Smart Cuts

First read this book by Shane Snow. Shane will teach you how to use “lateral thinking” to rethink the archaic idea of “paying dues”. He tells stories of how a few people are able to

“achieve incredible things in implausibly short time frames”

I found this thought incredibly useful, specifically when used in my career.

There was point early in my career where I felt idle. I had rapidly educated myself in order to work in the modern economy but quickly felt my skills less and less valuable.

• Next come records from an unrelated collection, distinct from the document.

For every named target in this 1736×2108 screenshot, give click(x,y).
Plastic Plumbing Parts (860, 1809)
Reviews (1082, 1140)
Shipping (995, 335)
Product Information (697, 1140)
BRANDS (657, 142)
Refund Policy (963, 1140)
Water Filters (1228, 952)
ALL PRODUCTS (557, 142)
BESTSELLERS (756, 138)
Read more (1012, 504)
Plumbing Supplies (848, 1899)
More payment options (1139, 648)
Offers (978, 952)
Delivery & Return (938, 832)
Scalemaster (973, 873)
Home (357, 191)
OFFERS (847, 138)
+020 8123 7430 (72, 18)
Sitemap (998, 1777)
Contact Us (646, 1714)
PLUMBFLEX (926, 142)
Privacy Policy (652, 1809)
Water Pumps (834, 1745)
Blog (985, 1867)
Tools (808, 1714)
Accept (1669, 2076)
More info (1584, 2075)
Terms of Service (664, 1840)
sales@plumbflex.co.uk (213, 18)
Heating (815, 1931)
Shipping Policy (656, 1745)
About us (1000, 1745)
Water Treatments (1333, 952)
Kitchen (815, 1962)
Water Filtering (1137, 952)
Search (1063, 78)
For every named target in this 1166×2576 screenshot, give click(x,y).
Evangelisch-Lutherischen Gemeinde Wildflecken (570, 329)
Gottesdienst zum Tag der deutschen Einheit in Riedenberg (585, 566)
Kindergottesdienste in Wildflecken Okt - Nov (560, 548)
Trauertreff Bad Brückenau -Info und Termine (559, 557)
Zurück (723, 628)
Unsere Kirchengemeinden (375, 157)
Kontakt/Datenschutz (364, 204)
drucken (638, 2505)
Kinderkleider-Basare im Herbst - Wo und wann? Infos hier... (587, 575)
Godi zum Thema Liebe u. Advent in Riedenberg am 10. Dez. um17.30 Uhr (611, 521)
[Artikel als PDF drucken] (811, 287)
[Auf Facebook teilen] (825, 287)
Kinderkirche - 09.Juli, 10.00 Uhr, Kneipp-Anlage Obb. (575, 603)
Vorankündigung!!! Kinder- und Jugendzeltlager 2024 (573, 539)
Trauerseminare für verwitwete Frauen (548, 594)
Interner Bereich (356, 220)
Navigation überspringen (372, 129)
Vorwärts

I needed to make a change. I started to think of ways to not only learn new, valuable skills but also double my salary within the next year. I wanted to see how quickly I could achieve this.

I broke it down into three categories. I wrote the following in a journal…

Recalibrating Satisfaction - the idea that we need to become less satisfied with our current situation. This means attaching an emotion to our work again. At first, we are okay with getting payed less for the ability to “learn on the job”. After a while, you’ll need to take what you’ve learned and see it’s value.

At which point have you simply “learned enough”? It’s important to understand and question - “Am I satisfied?”. If this sounds like you, then you are most likely on the side of the majority and it’s time to look else where for motivation.

Questioning Loyalty - There are folks that are loyal to a fault. Think of the Husband or Wife that relentlessly sticks by their spouse even if they have blatantly abandoned their marriage vows. Or the manager that decides to disregard the employee that shares proprietary trade secretes with a competitor. What about the employee who mindlessly comes into work, does her job well year in and year out but fails to ask for a raise.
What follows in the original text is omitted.